Pixel coordinate grounding data
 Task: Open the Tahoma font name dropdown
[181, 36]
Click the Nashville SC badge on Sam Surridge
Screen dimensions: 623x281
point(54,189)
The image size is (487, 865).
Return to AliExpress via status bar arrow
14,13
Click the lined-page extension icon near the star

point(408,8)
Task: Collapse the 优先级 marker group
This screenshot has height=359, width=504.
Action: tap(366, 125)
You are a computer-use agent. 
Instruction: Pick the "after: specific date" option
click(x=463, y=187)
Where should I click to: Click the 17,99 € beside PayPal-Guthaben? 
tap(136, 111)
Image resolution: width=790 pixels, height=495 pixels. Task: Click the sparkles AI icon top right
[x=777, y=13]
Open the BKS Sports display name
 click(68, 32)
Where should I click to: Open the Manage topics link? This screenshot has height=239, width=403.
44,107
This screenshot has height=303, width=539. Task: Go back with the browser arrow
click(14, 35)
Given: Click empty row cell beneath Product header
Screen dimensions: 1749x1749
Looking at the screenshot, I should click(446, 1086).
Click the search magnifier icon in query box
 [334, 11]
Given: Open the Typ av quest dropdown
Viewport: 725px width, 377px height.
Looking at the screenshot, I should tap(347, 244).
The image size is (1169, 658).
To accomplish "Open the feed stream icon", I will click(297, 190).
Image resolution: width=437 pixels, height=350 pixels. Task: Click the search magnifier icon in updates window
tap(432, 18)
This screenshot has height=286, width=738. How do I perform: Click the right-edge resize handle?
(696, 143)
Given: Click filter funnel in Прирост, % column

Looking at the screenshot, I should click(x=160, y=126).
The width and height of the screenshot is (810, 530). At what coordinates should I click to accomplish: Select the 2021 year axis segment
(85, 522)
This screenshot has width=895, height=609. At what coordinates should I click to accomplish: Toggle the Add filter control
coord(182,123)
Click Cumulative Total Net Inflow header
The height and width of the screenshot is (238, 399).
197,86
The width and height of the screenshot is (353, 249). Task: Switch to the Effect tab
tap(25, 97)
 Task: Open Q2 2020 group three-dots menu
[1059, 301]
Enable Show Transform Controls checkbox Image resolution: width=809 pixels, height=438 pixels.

How to complete this task: Make an exact copy of each line, beginning at the one containing "This screenshot has height=359, width=504." and ending with the last line of the data, and of no other line.

Output of the task:
This screenshot has height=359, width=504.
Action: tap(366, 125)
You are a computer-use agent. 
Instruction: Pick the "after: specific date" option
click(x=463, y=187)
Where should I click to: Click the 17,99 € beside PayPal-Guthaben? 
tap(136, 111)
Image resolution: width=790 pixels, height=495 pixels. Task: Click the sparkles AI icon top right
[x=777, y=13]
Open the BKS Sports display name
 click(68, 32)
Where should I click to: Open the Manage topics link? This screenshot has height=239, width=403.
44,107
This screenshot has height=303, width=539. Task: Go back with the browser arrow
click(14, 35)
Given: Click empty row cell beneath Product header
Screen dimensions: 1749x1749
Looking at the screenshot, I should click(446, 1086).
Click the search magnifier icon in query box
 [334, 11]
Given: Open the Typ av quest dropdown
Viewport: 725px width, 377px height.
Looking at the screenshot, I should tap(347, 244).
The image size is (1169, 658).
To accomplish "Open the feed stream icon", I will click(297, 190).
Image resolution: width=437 pixels, height=350 pixels. Task: Click the search magnifier icon in updates window
tap(432, 18)
This screenshot has height=286, width=738. How do I perform: Click the right-edge resize handle?
(696, 143)
Given: Click filter funnel in Прирост, % column

Looking at the screenshot, I should click(x=160, y=126).
The width and height of the screenshot is (810, 530). At what coordinates should I click to accomplish: Select the 2021 year axis segment
(85, 522)
This screenshot has width=895, height=609. At what coordinates should I click to accomplish: Toggle the Add filter control
coord(182,123)
Click Cumulative Total Net Inflow header
The height and width of the screenshot is (238, 399).
197,86
The width and height of the screenshot is (353, 249). Task: Switch to the Effect tab
tap(25, 97)
 Task: Open Q2 2020 group three-dots menu
[1059, 301]
Enable Show Transform Controls checkbox Image resolution: width=809 pixels, height=438 pixels.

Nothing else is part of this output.